Nick Flynn and Eileen Myles (they/them), hosted by Neil Astley and Pamela Robertson-Pearce
8pm – 9pm, Zoom, £5, Tickets here
One of the most important and beloved radical icons of American letters, Eileen Myles has been described as ‘one of the savviest and most restless intellects in contemporary literature’ and the ‘rock star of modern poetry’. ‘New York City’s revered queer punk poet’ has published twenty books of poetry, art journalism, fiction, plays and libretti. Serpent’s Tail in the UK publish Eileen Myles’s cult classic Chelsea Girls, their groundbreaking and candid novel-in-real-time, as well as I Must Be Living Twice: new and selected poems 1975-2014.

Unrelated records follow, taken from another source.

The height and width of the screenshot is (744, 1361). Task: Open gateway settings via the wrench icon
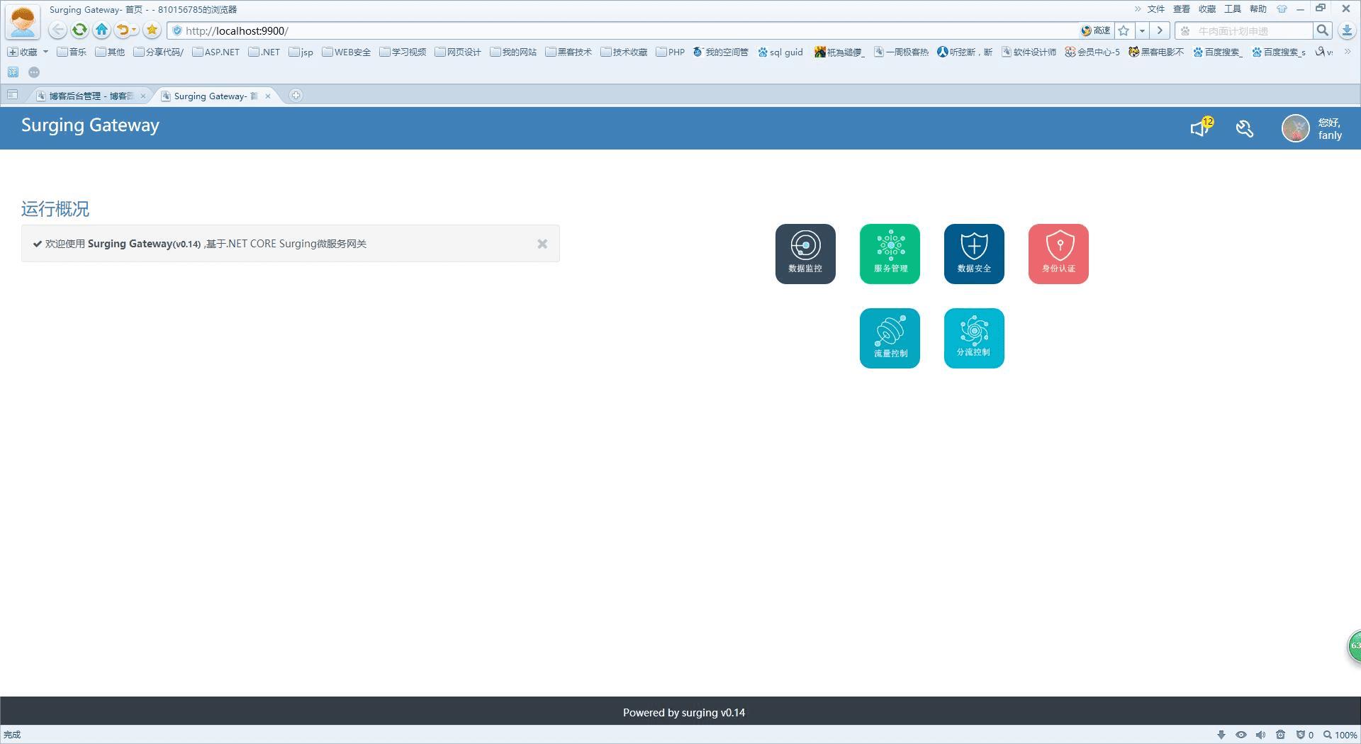point(1245,128)
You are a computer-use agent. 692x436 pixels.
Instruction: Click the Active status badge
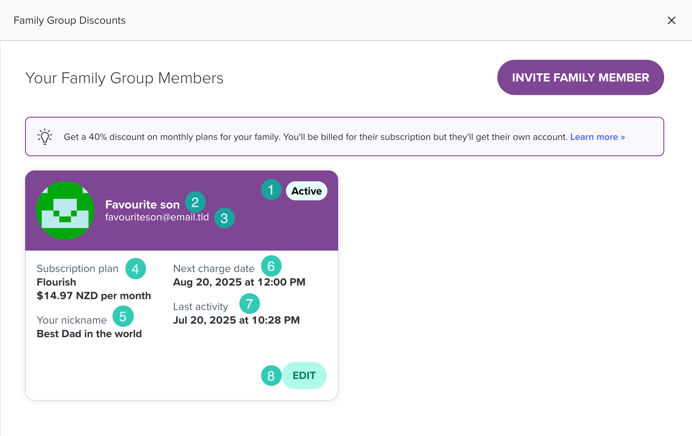[x=306, y=190]
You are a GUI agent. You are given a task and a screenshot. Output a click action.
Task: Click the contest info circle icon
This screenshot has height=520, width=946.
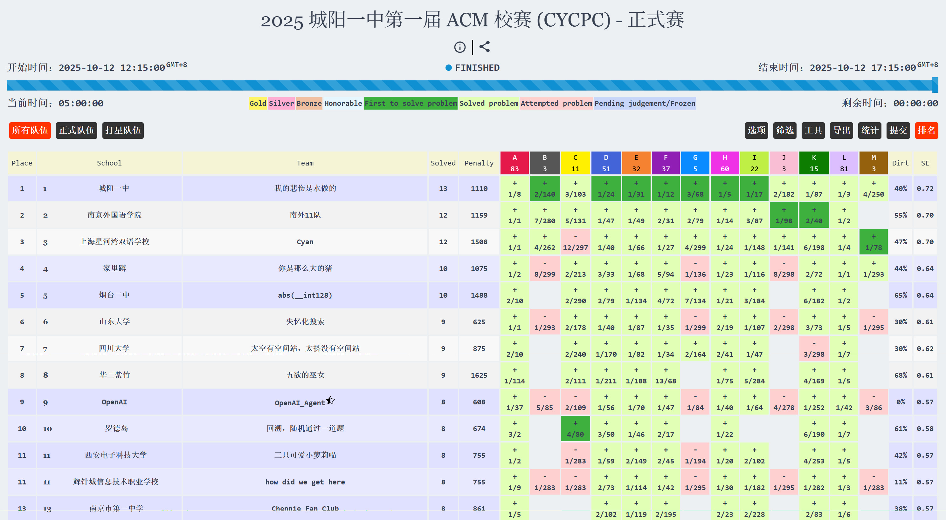click(x=459, y=47)
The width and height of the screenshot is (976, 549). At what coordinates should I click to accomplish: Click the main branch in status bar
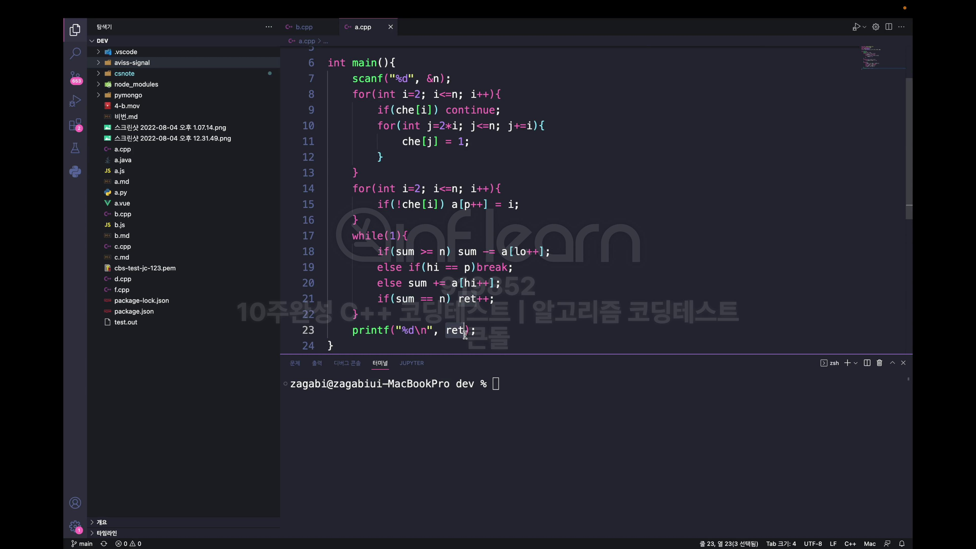click(82, 544)
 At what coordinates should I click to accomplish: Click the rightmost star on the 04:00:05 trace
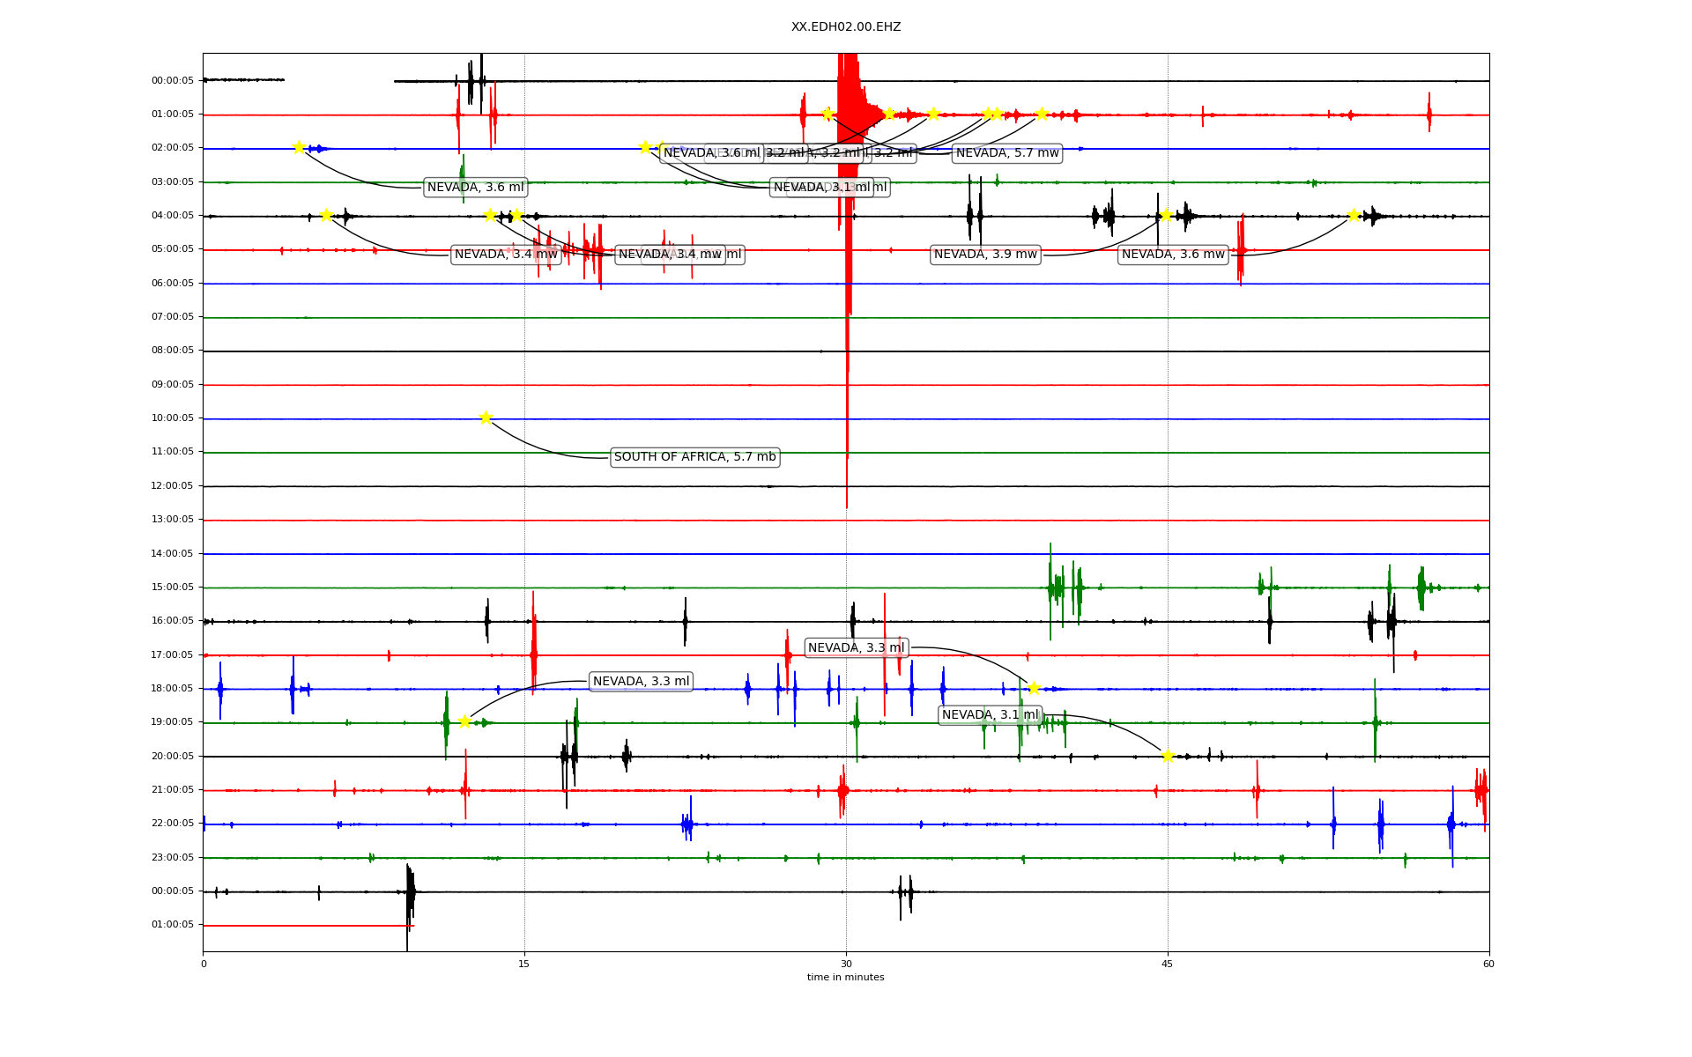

Nick Flynn has published twelve books, including three memoirs, most famously Another Bullshit Night in Suck City, which was made into a film, Being Flynn, with Paul Dano playing Flynn, Robert De Niro as his father and Julianne Moore his mother. His five poetry collections are Some Ether, Blind Huber, The Captain Asks for a Show of Hands, My Feelings and I Will Destroy You.
Neil Astley is the editor of Bloodaxe Books which he founded in 1978. His books include many anthologies, most notably those in the Staying Alive series: Staying Alive, Being Alive, Being Human and Staying Human, along with three collaborations with Pamela Robertson-Pearce, Soul Food and the DVD-books In Person: 30 Poets and In Person: World Poets.
Pamela Robertson-Pearce is an artist, filmmaker and translator. Her films include IMAGO Meret Oppenheim (1988/1996), on the artist who made the fur-lined teacup; Benjamin Zephaniah: To Do Wid Me; and films of over 100 Bloodaxe poets, many included in In Person: 30 Poets and In Person: World Poets. Her residencies have included a two-year fellowship at FAWC in Provincetown, Cape Cod, where she met Nick Flynn and Eileen Myles on a number of occasions.